House members are not scheduled to return to Harrisburg until Sept. 26. The chamber is led by Democrats, who lost their 102-101 voting majority in the chamber with the July 19 resignation of Sara Innamorato, D- Lawrenceville. An election to fill the vacant seat in heavily Democratic district is scheduled for Sept 19, but no new member can be seated until the results of that day’s voting are certified.
On Monday, though, a spokesperson for the House Democratic leader, Rep.
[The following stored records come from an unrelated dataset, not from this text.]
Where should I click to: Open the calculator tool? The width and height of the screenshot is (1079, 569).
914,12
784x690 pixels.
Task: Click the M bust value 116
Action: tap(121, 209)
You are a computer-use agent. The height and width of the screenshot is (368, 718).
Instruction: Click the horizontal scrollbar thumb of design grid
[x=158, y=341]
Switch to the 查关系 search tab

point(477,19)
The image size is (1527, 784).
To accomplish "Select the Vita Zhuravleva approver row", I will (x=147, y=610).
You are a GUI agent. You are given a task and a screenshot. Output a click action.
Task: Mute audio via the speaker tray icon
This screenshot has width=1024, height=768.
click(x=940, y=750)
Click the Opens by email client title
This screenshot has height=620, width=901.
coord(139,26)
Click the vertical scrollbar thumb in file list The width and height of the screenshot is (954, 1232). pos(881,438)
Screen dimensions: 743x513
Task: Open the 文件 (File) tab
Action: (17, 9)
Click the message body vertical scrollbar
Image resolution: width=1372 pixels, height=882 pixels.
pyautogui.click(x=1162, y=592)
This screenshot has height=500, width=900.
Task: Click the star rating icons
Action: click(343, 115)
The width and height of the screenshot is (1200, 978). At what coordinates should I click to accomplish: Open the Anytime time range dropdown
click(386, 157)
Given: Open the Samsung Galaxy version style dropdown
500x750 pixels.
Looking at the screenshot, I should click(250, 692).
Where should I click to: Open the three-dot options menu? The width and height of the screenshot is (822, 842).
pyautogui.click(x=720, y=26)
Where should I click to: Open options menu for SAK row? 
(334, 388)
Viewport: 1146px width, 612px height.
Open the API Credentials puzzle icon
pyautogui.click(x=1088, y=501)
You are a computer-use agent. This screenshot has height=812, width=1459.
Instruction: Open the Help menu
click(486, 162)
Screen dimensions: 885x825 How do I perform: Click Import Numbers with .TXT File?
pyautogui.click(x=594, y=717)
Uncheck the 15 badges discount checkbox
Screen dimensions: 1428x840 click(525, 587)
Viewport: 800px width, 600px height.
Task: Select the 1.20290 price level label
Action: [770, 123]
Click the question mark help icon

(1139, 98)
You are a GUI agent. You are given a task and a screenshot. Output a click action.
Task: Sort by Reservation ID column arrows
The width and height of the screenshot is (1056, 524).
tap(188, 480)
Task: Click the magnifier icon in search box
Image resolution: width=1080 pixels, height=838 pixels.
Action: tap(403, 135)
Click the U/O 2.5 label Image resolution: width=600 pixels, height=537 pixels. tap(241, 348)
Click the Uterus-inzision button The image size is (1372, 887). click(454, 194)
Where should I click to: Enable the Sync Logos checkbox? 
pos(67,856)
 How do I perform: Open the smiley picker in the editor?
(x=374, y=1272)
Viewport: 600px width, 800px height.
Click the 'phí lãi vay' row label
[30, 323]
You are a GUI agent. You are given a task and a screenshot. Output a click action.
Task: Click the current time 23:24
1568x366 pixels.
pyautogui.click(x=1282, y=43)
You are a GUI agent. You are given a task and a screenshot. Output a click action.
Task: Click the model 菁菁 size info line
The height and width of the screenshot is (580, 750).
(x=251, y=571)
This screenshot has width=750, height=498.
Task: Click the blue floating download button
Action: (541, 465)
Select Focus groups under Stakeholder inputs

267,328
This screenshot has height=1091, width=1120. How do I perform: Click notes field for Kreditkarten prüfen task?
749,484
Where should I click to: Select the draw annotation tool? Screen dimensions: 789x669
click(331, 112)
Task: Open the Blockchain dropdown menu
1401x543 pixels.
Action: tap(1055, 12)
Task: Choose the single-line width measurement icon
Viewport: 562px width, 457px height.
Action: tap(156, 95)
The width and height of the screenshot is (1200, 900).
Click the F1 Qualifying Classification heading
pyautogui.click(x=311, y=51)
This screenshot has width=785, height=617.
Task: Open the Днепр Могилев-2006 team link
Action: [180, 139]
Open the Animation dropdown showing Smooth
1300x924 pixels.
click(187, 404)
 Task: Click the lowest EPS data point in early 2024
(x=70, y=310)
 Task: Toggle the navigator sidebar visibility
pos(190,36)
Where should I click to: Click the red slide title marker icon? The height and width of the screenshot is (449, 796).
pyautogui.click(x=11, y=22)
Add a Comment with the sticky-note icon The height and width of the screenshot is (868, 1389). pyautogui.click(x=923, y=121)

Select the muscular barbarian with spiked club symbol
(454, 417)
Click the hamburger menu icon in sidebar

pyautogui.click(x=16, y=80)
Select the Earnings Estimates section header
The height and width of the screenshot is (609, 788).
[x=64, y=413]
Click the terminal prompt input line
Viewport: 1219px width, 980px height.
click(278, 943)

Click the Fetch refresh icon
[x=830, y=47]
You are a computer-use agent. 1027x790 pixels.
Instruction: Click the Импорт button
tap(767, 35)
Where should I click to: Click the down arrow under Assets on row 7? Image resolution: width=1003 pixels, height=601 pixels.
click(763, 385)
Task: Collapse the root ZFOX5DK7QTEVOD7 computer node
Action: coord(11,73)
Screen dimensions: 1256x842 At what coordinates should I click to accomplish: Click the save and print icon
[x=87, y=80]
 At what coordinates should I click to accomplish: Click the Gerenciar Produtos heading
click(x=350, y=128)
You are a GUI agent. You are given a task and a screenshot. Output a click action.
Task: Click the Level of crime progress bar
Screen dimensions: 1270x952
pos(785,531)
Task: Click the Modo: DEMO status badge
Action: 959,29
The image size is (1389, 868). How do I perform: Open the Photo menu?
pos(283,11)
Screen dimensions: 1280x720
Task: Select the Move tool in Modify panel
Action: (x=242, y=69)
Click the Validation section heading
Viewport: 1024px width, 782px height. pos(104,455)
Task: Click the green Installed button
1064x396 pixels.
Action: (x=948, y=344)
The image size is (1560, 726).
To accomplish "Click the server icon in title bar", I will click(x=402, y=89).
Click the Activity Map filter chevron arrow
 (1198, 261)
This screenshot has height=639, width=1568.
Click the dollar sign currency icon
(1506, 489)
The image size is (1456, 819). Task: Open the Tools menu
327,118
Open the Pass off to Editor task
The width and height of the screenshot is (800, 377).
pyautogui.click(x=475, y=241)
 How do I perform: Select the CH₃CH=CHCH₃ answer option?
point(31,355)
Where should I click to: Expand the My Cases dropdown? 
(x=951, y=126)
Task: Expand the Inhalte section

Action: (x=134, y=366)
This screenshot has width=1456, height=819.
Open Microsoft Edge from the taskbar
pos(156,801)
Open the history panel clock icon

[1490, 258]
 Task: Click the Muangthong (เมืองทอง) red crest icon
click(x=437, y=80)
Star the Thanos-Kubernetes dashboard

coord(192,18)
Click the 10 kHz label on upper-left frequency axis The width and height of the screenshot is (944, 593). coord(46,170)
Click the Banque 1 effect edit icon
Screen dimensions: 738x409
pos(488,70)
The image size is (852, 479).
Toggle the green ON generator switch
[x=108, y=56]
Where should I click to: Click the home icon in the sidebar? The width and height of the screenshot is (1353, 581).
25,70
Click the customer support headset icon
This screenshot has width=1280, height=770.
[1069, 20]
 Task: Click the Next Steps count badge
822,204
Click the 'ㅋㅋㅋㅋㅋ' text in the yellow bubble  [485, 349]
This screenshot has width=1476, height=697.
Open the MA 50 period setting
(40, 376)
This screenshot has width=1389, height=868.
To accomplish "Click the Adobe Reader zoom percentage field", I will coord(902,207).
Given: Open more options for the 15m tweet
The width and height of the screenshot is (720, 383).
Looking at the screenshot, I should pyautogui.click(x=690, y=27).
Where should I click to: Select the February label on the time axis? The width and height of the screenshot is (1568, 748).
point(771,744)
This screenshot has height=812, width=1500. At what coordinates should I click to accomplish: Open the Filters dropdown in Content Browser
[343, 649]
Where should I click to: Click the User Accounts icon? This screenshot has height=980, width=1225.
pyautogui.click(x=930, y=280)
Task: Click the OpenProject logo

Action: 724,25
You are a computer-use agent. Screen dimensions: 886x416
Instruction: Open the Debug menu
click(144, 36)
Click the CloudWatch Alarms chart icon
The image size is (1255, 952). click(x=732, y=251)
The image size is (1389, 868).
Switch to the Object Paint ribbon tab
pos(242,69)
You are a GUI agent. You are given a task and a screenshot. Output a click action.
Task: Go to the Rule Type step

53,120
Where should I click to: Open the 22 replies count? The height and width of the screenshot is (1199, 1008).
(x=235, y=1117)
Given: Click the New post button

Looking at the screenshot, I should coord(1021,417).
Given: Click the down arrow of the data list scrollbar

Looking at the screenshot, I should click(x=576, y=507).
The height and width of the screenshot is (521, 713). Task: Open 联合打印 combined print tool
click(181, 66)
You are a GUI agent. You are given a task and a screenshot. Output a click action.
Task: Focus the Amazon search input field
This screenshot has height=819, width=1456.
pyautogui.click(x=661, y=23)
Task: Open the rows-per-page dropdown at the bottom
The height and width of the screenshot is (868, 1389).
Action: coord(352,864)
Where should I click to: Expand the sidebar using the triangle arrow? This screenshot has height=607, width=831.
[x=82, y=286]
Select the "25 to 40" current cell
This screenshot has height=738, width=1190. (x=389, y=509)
Matt Bradford of Montgomery County, said an earlier return was possible.
”Discussions continue with Senate Republicans and the administration on a fiscal code,” said the spokesperson, Beth Rementer. “We are not foreclosing on the possibility that we may return sooner if an agreement is reached.”
Other items in this fiscal year’s spending plan that require further action by lawmakers include $10 million for a student teacher stipend program intended to help ease the teacher shortage; school mental health grants; Level Up funding for financially strapped school districts; the Whole-Home Repairs program; and criminal indigent defense.
On Monday, Sen. Vincent Hughes, D- Philadelphia and prime sponsor of a bill that would set up the stipend program, said he believed it was still possible to get it going this school year if lawmakers act on the necessary legislation soon.
He cited the reopening of I-95 in Philadelphia in June, less 2 weeks after a section of it collapsed in a fatal accident that led some to speculate the highway would be closed for months.
”It is clearly a crisis,” Mr. Hughes said of the teacher shortage. “I think it is certainly possible this year.”
}A Republican sponsor of the bill, Sen. Ryan Aument of Lancaster County, indicated the voting session next week might be an opportunity to move the proposed stipend program closer to an approval that would allow it to “help prospective teachers as early as the spring semester of 2024.”
”The student teacher stipend program in this year’s budget is critical not only for recruiting and retaining high-quality prospective teachers, but also to ensure that we’re quickly addressing the worsening teacher shortage,” Aument said.
The bill — which is identical to one that passed the House in June with bipartisan support — calls for the “Educator Pipeline Support Grant Program” to be run out of the Pennsylvania Higher Education Assistance Agency. It would give grants with a minimum of $10,000 to qualifying student teachers.
Rementer, the spokesperson for House Democrats, said they “prioritized funding for student teacher stipends in the budget and strongly support the program finally being enacted.”
Shapiro has been a consistent supporter of the concept.